All those who supported such expressions of nationalism believed themselves with greater or less justification to do so on behalf of the oppressed. But the nationalism of the great powers was also a disruptive force. France and Germany were psychologically deeply sundered by the transfer of two provinces, Alsace and Lorraine, to Germany in 1871. French politicians whom it suited to do so, long and assiduously cultivated the theme of
revanche
. Nationalism in France gave especial bitterness to political quarrels because they seemed to raise questions of loyalty to great national institutions. Even the supposedly sober British from time to time grew excited about national symbols. There was a brief but deep enthusiasm for imperialism and always great sensitivity over the preservation of British naval supremacy. More and more this appeared to be threatened by Germany, a power whose obvious economic dynamism caused alarm by the danger it presented to British supremacy in world commerce. It did not matter that the two countries were one another’s best customers; what was more important was that they appeared to have interests opposed in many specific ways. Additional colour was given to this by the stridency of German nationalism under the reign of the third emperor, Wilhelm II. Conscious of Germany’s potential, he sought to give it not only real but symbolic expression. One effect was his enthusiasm for building a great navy; this especially annoyed the British who could not see that it could be intended for use against anyone but them. But there was a generally growing impression in Europe, far from unjustified, that the Germans were prone to throw their weight about unreasonably in international affairs. National stereotypes cannot be summarized in a phrase, but because they helped to impose terrible simplifications upon public reactions they are part of the story of the disruptive power of nationalist feeling at the beginning of the twentieth century.

Those who felt confident could point to the diminution of international violence in the nineteenth century; there had been no war between European great powers since 1876 (when Russia and Turkey had come to blows) and, unhappily, European soldiers and statesmen failed to understand the portents of the American civil war, the first in which one commander could control over a million men, thanks to railway and telegraph, and the first to show the power of modern mass-produced weapons to inflict huge casualties. While such facts were overlooked, the summoning of congresses in 1899 and 1907 to halt competition in armaments could be viewed optimistically, though they failed in their aim. Certainly acceptance of the practice of international arbitration had grown and some restrictions on the earlier brutality of warfare were visible. A significant phrase was used by the German emperor when he sent off his contingent to the international force fielded against the Chinese Boxers.
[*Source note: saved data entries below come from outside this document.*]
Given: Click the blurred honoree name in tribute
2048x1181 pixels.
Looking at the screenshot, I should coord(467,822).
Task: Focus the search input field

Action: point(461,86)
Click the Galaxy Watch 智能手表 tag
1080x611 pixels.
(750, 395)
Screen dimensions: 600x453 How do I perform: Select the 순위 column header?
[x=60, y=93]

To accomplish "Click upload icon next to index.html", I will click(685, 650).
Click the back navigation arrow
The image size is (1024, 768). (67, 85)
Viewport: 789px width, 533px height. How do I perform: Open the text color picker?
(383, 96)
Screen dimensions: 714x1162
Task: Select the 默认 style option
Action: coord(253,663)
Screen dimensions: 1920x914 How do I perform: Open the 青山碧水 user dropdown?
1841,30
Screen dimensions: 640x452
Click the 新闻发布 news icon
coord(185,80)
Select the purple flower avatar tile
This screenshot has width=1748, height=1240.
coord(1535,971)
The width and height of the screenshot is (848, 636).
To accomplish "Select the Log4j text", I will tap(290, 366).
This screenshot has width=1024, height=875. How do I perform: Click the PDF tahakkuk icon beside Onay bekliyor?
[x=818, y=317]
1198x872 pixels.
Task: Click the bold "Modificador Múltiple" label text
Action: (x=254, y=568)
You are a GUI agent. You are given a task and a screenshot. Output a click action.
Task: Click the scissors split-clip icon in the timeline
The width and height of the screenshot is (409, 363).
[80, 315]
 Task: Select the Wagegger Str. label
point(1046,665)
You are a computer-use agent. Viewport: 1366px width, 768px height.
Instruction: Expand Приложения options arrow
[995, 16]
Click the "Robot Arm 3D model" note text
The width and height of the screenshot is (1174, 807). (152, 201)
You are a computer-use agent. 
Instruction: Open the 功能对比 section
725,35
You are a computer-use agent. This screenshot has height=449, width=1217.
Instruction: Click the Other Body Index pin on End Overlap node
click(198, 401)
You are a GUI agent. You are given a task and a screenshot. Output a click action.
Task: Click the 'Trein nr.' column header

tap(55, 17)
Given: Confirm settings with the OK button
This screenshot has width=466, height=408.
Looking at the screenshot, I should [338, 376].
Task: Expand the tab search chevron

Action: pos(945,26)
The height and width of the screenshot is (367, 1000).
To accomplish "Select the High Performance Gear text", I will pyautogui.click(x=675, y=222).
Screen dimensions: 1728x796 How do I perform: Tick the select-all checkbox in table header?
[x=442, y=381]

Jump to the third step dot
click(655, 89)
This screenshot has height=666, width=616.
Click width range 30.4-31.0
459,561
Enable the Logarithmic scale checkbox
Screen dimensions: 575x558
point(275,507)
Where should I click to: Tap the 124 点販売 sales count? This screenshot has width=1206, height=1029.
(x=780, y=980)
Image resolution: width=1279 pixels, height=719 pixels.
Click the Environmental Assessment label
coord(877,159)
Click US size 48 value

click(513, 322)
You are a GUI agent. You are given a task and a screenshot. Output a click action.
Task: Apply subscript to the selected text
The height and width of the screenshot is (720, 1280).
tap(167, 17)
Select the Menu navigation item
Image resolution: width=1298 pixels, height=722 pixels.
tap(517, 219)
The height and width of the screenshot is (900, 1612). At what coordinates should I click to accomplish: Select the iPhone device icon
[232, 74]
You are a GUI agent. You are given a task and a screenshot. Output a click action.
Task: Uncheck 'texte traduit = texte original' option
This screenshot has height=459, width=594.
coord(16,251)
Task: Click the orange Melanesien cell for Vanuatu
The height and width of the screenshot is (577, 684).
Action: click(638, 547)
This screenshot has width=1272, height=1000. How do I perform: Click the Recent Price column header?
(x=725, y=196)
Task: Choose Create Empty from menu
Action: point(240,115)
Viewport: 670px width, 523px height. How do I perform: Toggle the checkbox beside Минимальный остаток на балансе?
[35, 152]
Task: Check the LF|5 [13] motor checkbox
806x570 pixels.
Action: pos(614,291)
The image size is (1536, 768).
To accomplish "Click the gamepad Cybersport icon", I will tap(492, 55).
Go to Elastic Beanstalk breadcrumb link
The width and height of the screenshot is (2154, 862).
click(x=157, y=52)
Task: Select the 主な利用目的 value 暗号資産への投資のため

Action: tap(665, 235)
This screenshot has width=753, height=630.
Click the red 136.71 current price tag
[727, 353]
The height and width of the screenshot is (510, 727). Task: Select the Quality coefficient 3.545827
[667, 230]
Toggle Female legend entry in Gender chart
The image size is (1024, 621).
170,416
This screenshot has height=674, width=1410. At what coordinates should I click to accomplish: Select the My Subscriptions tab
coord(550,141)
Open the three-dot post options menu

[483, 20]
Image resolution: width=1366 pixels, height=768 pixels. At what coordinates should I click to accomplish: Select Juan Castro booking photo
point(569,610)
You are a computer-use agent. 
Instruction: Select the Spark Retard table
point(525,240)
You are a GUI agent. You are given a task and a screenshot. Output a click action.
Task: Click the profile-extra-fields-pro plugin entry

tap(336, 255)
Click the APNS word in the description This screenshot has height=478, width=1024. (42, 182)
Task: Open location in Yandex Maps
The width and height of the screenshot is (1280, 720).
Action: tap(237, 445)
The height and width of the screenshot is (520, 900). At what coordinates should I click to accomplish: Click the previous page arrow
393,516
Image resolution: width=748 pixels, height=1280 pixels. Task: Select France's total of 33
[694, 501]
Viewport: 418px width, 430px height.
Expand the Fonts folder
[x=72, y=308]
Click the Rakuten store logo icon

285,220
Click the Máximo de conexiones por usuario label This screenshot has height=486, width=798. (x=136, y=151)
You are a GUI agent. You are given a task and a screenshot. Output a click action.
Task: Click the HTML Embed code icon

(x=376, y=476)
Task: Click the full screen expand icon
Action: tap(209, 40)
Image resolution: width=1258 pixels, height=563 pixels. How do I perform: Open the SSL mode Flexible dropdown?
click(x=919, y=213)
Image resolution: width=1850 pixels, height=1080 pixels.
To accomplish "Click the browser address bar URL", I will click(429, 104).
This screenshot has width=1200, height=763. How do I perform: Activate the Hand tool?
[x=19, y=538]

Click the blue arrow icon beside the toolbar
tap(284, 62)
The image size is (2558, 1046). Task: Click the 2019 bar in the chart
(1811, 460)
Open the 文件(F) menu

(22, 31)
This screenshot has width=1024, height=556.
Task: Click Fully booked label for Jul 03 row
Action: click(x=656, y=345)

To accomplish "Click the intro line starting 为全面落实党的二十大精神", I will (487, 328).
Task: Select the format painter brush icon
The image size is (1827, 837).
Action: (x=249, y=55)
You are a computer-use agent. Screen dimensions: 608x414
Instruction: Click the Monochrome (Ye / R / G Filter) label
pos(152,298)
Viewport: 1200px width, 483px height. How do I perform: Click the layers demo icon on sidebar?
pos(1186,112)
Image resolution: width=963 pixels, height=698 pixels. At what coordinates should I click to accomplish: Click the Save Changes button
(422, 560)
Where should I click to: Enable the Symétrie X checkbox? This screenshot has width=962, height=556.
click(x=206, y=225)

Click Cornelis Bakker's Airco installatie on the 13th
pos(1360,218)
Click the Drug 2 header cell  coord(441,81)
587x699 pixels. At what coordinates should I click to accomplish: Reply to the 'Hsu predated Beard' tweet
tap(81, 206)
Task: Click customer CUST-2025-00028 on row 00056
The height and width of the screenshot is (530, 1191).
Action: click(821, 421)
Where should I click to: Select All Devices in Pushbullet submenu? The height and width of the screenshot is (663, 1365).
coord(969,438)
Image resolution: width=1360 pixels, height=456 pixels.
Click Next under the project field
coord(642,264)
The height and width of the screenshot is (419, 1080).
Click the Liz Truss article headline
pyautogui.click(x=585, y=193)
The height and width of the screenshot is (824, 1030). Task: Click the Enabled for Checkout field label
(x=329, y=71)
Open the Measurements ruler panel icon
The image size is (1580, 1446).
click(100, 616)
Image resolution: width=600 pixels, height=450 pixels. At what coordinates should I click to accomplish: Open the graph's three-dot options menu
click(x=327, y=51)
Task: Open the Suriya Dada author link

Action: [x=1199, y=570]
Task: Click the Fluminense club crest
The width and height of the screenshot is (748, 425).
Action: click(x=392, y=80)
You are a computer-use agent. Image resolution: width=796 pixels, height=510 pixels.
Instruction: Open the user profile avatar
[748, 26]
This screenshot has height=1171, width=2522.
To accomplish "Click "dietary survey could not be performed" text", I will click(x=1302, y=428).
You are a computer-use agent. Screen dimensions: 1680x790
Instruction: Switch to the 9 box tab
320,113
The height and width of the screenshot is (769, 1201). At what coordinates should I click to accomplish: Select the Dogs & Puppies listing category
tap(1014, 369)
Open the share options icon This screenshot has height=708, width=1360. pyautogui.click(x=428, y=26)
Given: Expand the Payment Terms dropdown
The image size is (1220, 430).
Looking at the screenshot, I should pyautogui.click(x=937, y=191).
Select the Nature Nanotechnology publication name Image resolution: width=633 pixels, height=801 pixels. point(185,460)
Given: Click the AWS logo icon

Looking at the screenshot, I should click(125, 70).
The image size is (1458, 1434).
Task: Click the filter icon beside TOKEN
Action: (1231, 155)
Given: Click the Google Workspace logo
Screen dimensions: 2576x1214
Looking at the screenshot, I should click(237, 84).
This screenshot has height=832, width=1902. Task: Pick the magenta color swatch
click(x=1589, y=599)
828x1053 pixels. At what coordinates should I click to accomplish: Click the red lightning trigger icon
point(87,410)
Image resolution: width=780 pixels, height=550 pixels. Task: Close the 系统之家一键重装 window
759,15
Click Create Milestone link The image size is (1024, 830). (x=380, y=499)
Stirred to anger by reports of atrocities against Europeans by Chinese, Wilhelm urged his soldiers to behave ‘like Huns’. The phrase stuck in people’s memories. Though thought to be excessive even at the time its real interest lies in the fact that he should have believed such an instruction was needed. Nobody would have had to tell a seventeenth-century army to behave like Huns, because it was in large measure then taken for granted that they would. By 1900, European troops were not expected to behave in this way and had therefore to be told to do so. So far had the humanizing of war come. ‘Civilized warfare’ was a nineteenth-century concept and far from a contradiction in terms. In 1899 it had been agreed to forbid, albeit for a limited period, the use of poison gas, dum-dum bullets and even the dropping of bombs from the air.